Suncorp: Interim result 2013
Recommendation
The turnaround at Suncorp orchestrated by chief executive Patrick Snowball is nearly complete. With bad debts and losses from natural disasters falling, further shareholder friendly moves are a distinct possibility.
Turning to the interim result, profit for the general insurance business – which includes familiar brands such as AAMI and APIA – more than tripled to $564m compared to the same period a year earlier due to a benign claims environment.
A $144m profit from the ‘good bank’ was almost perfectly offset by the $143m loss from the ‘bad bank’, while Suncorp’s life insurance business is struggling; profit fell 62% to $51m. Including $42m of acquisition amortisation costs, overall profit increased 48% to $574m.

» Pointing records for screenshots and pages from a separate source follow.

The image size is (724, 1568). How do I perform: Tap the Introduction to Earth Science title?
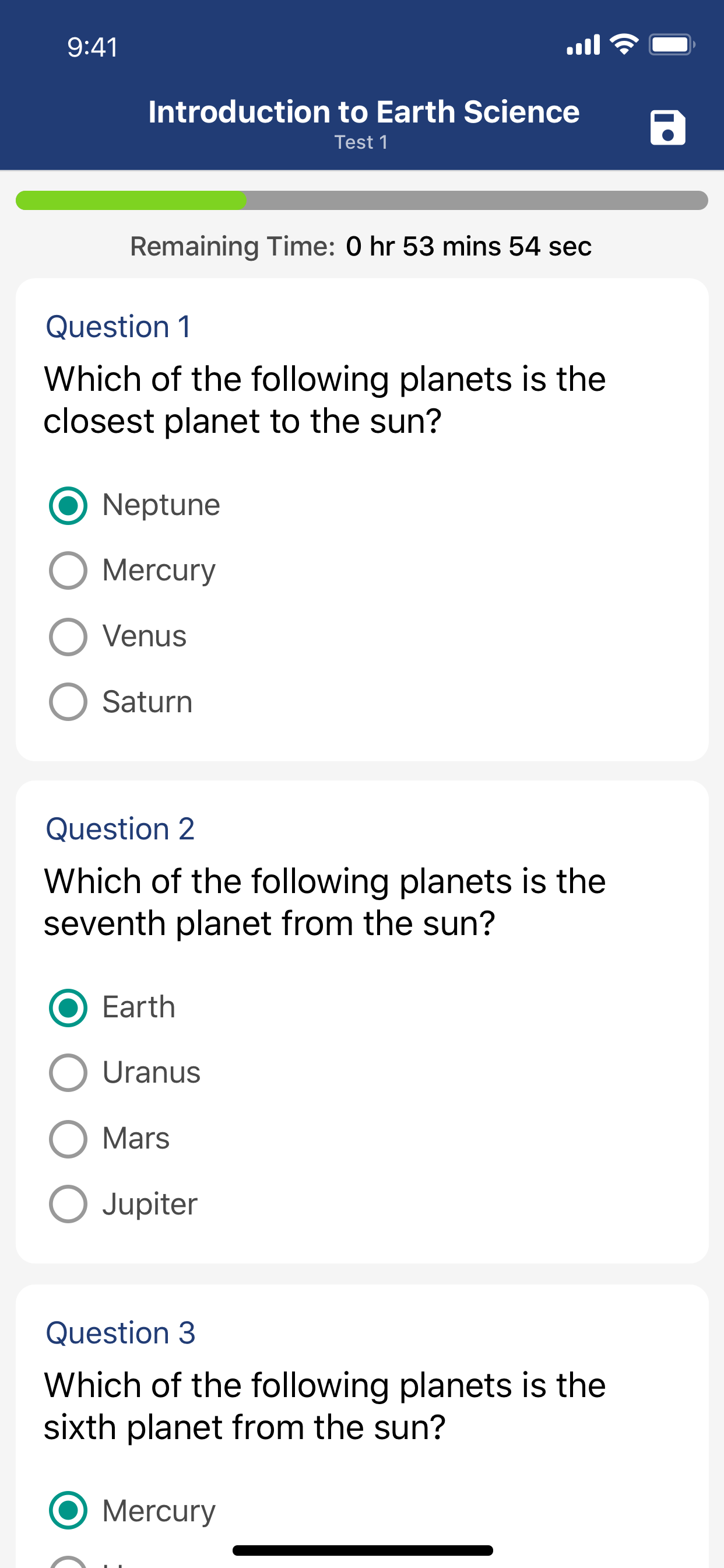click(x=364, y=112)
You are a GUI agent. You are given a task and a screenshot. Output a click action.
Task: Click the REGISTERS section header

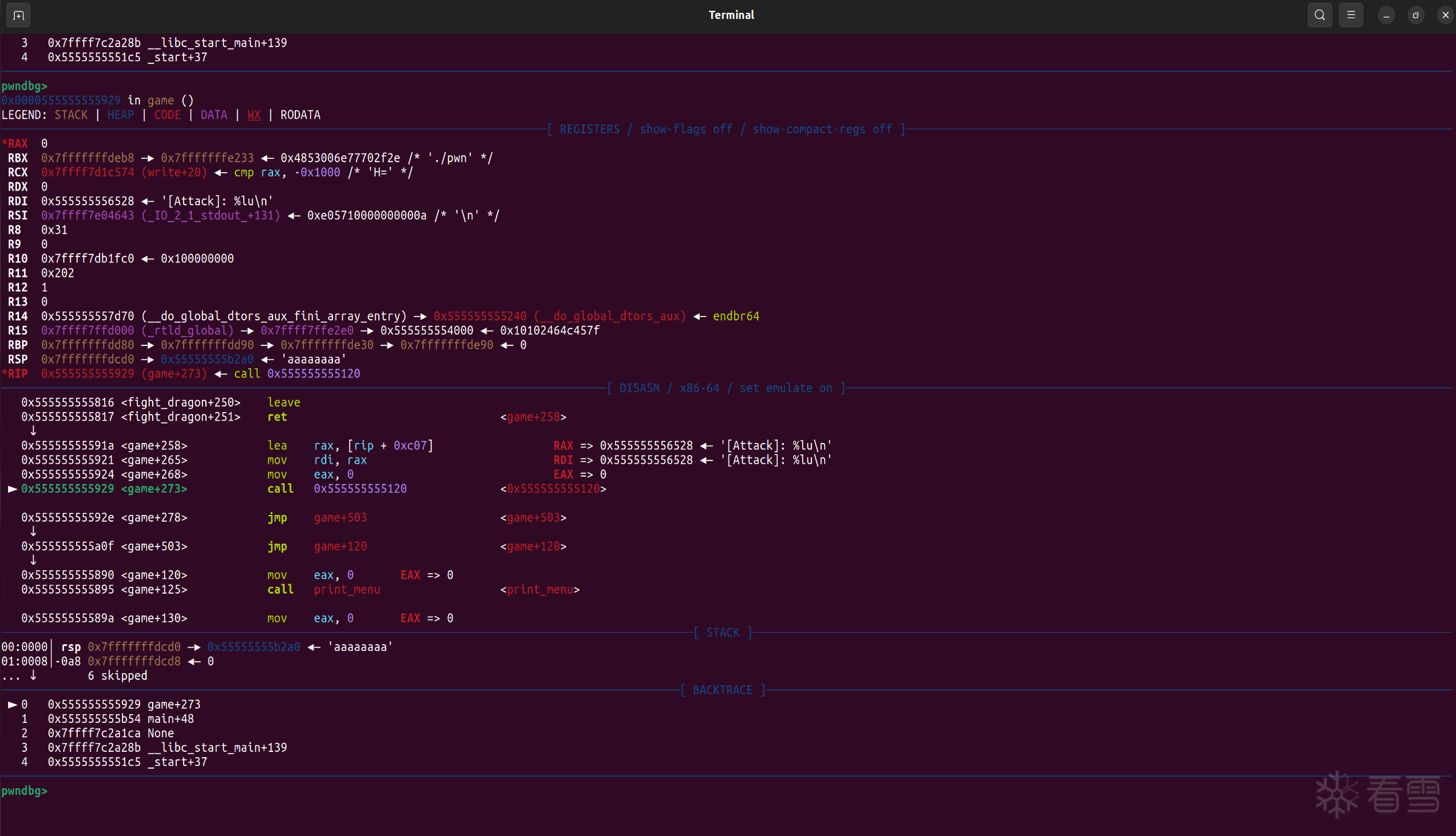pyautogui.click(x=589, y=129)
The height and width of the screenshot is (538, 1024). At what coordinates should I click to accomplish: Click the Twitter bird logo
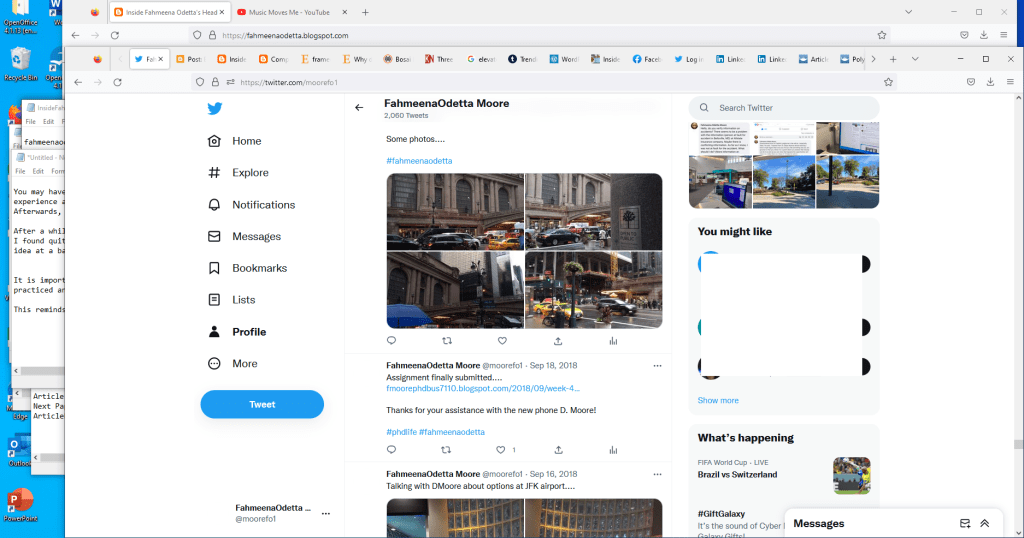[x=214, y=109]
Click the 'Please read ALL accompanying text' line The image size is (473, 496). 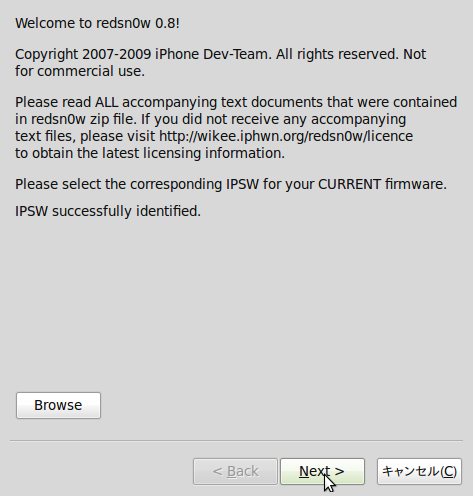(x=236, y=102)
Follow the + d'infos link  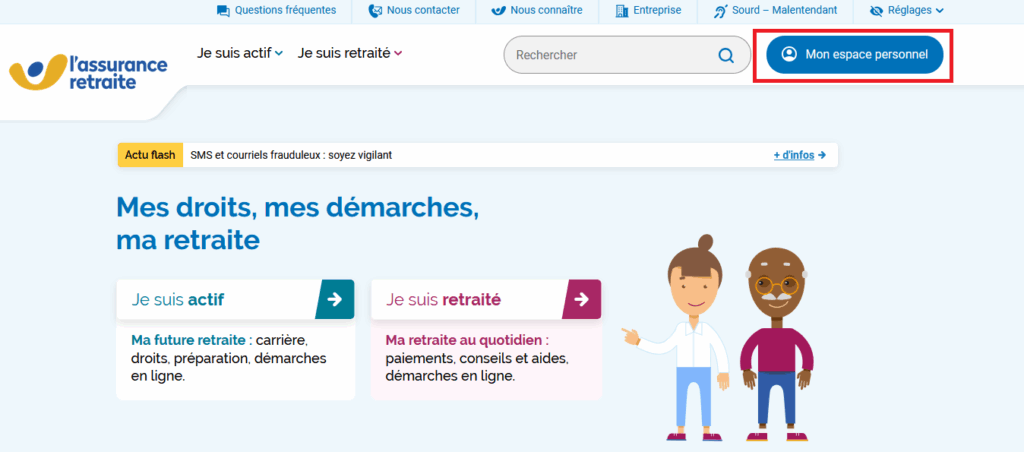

Cash earnings per share increased 41% to 48 cents and a fully franked interim dividend of 25 cents was declared, up from 20 cents (estimated ex date 28 March).

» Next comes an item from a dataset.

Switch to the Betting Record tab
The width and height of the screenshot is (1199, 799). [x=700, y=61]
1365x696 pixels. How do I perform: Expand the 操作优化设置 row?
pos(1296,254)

General insurance the hero
The general insurance business was clearly the hero, with gross written premium increasing 10% to $4.2bn largely thanks to home insurance premium increases. The division holds over a billion dollars in excess capital, but another special dividend (for example) is unlikely until at least the end of the financial year. Suncorp had already used up a large part of its annual reinsurance protection in the seven months ending in January, so a sudden increase in claims from a natural disaster could substantially reduce the capital buffer.
The bad bank is now down to just $3.4bn in assets, with $1.6bn impaired (down from $2.3bn). Assets are expected to fall to $2.7bn by the end of the calendar year, potentially allowing for a return of capital to shareholders. Low interest rates, high employment and falling bad debts are creating a favourable environment in which to unwind the problem loan portfolio.

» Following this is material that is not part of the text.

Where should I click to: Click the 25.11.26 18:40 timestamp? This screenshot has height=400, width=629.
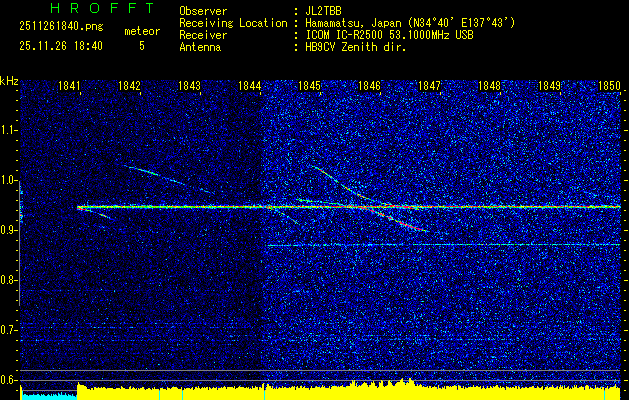click(61, 46)
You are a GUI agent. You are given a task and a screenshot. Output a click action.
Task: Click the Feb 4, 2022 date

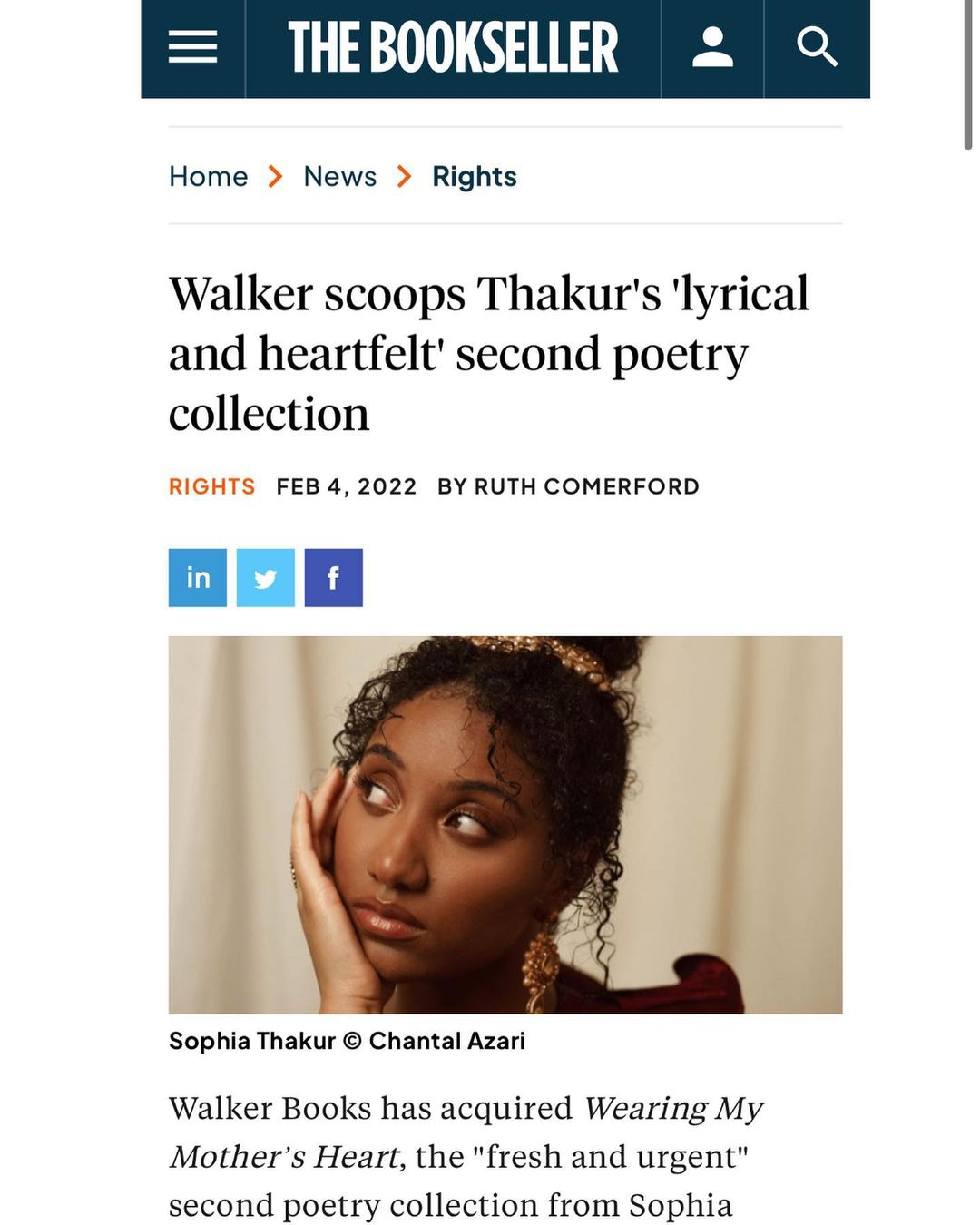click(347, 486)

Aside from low investment returns due to low interest rates, Suncorp’s general insurance business is firing on all cylinders and the share price has increased accordingly. Value hounds will likely need a string of natural disasters before the share price offers a decent margin of safety.
Upgraded following turnaround
As the company is in the best condition it’s been in for some time, we’re increasing the prices in the recommendation guide. We’re still a long way from a positive recommendation, but despite the share price increasing 27% since Suncorp: Result 2012 from 30 Aug 12 (Avoid – $9.05) we’re upgrading to HOLD.